» **Work instructions**
Can the lines below, from the one that holds "Open Einstellungen settings" to the very end, be echoed exactly, with both ends included and no pictures?

---*---

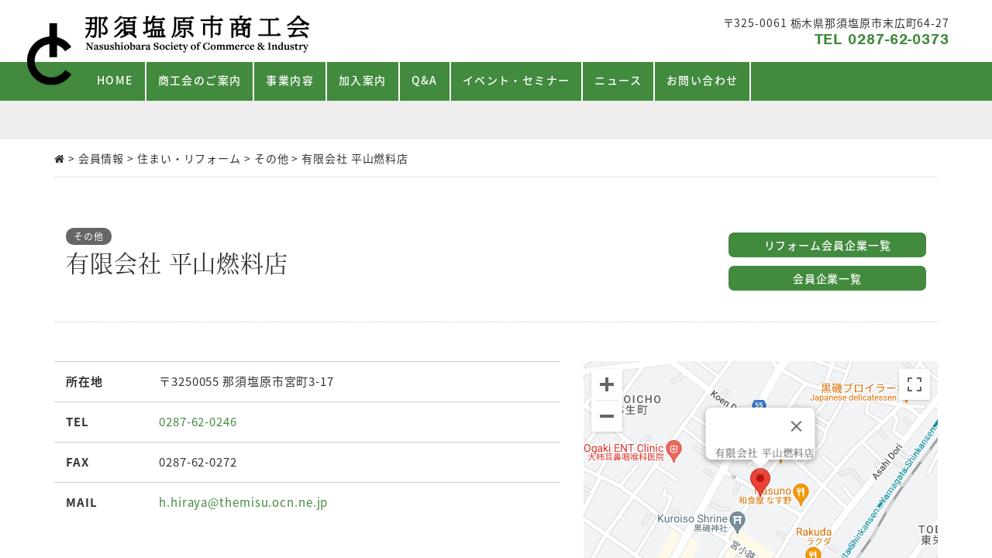
Task: Open お問い合わせ contact page
Action: click(x=702, y=81)
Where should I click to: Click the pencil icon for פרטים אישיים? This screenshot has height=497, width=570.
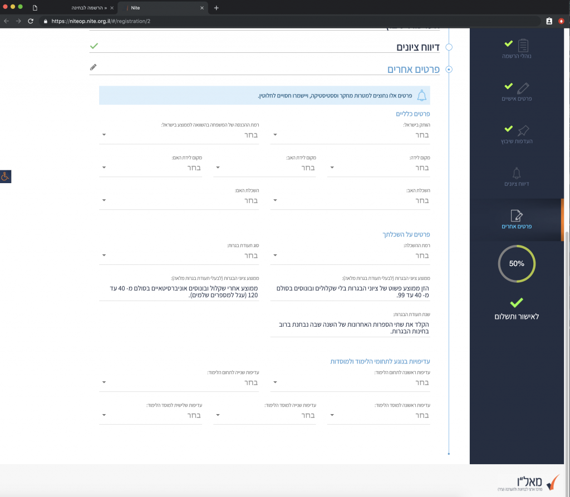coord(523,88)
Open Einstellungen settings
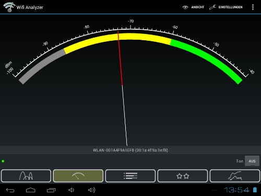The width and height of the screenshot is (261, 196). point(226,7)
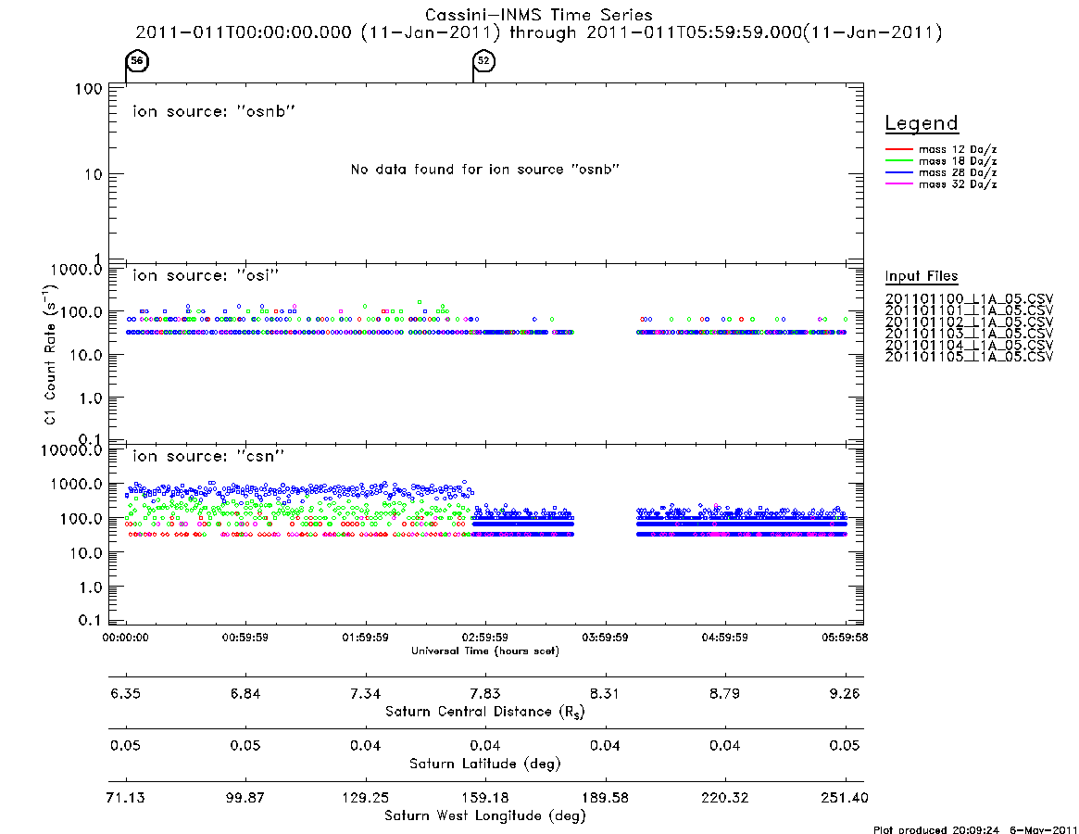Click the marker badge labeled 56
Screen dimensions: 1079x834
click(137, 60)
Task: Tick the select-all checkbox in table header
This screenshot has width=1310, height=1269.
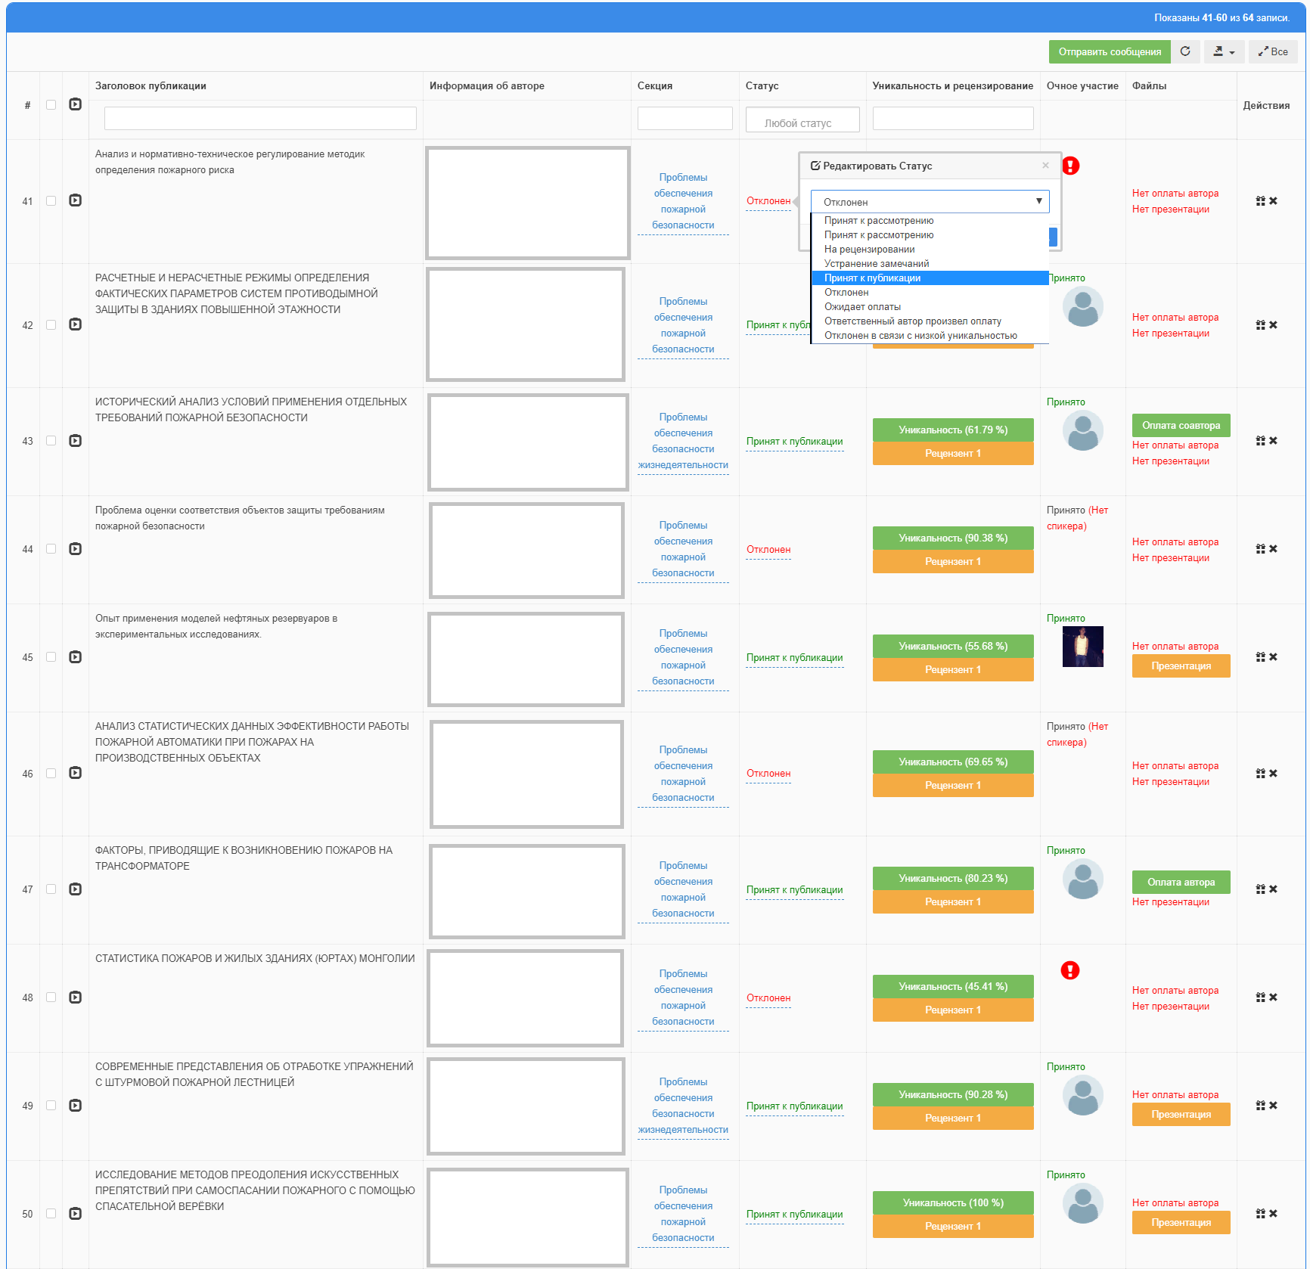Action: 51,105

---*---

» **Solution for this task**
Open Einstellungen settings
The width and height of the screenshot is (261, 196). point(226,7)
Click the marker badge labeled 56
Screen dimensions: 1079x834
click(137, 60)
Task: Tick the select-all checkbox in table header
This screenshot has width=1310, height=1269.
Action: 51,105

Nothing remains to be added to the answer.